YOUR TASK:
Give again, exactly and without pictures, the lines running from the line with "Task: Click the share arrow icon" to the end of the records below.
[Start of section]
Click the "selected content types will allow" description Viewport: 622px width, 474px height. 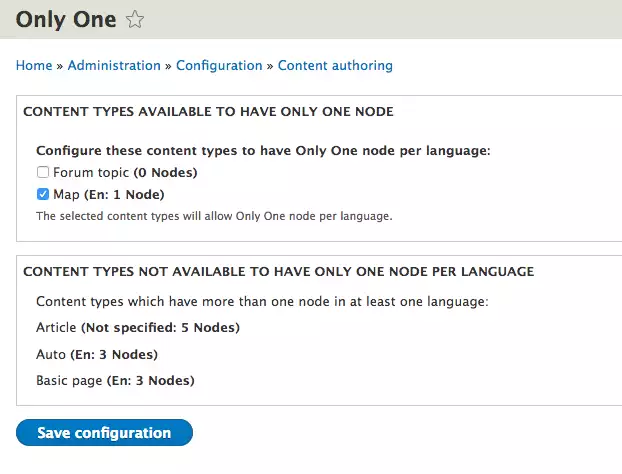[214, 215]
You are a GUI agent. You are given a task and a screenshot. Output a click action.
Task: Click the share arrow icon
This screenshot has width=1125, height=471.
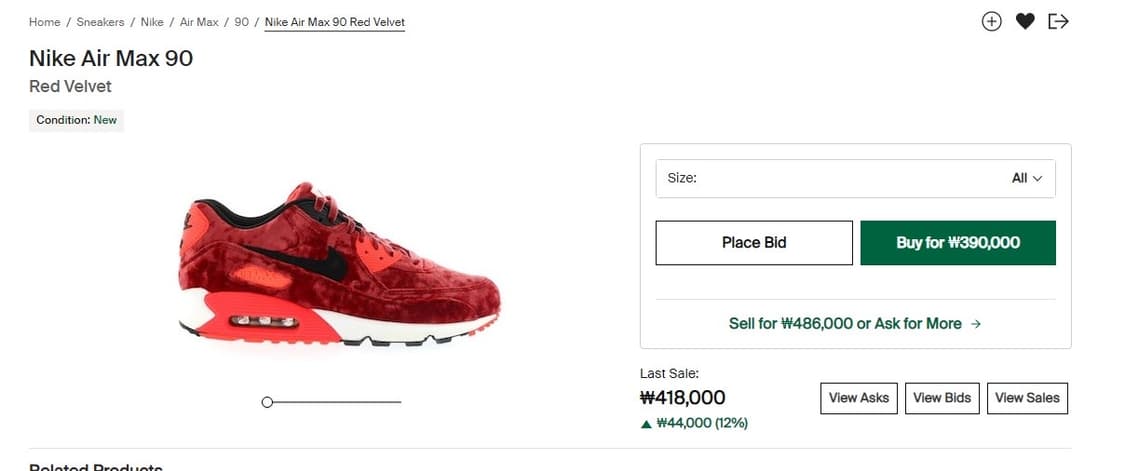coord(1058,22)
[End of section]
ANSWER SECTION:
Task: Click the share arrow icon
This screenshot has width=1125, height=471.
coord(1058,22)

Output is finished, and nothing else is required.